Do I need to model the gun in different parts to make the animation?

If during any part of the animation you can see a part it will have to be modeled.

It's normal to make these pieces on there own while modeling. Having one solid gun wouldn't only be hard to model it will consist of more polygons than needed.

 

During animation there is two ways you can animate the model:

1) Each part of the gun is it's own object. You then move these objects in 3D space with or without a rig. So a single gun will consist of at least 3 models if you do this.

The advantage is no skinned meshes and as a result work well with high polygon models. Animations uses very little resources this way.

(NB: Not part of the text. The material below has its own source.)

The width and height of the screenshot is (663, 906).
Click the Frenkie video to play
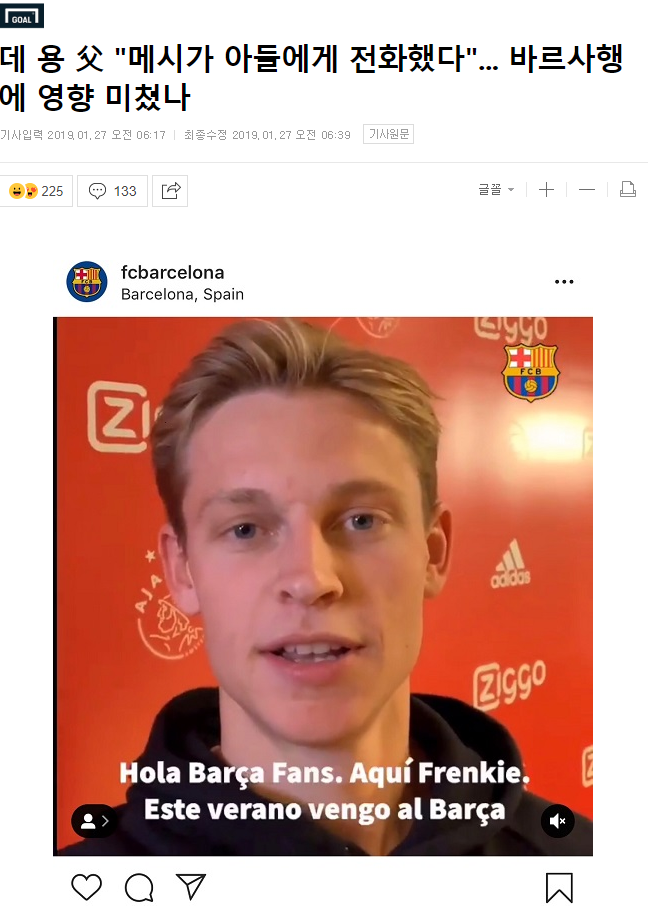point(323,586)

The disadvantage is that you have at least 3 objects. In a game there is a limit to how many objects can be drawn and now your gun takes the place of 3 objects. Batching or Instancing (Instancing for Unreal) helps with this however it only works if there is many objects with the same material.

 

2) You join all your parts into one and use a rig to animate the gun vertices; this is a skinned mesh animation.

The advantage is one draw call per gun (or will be if you only use one material) and it's only one object.

The disadvantage is than skinned meshes are slow and even with a engine like Unreal that can have 64 000 triangles per mesh you don't want to use that full count, because of how skinned meshes effect vertices.

For this reason most artist stop at around 60K triangles and instead split the model into more. The result is a animation that can be a lot worse than the first kind.

 

 

A rule of thumb is: That most 3rd person games where object count is more important use the first kind. In a First person shooter use the second kind because animation quality is more important.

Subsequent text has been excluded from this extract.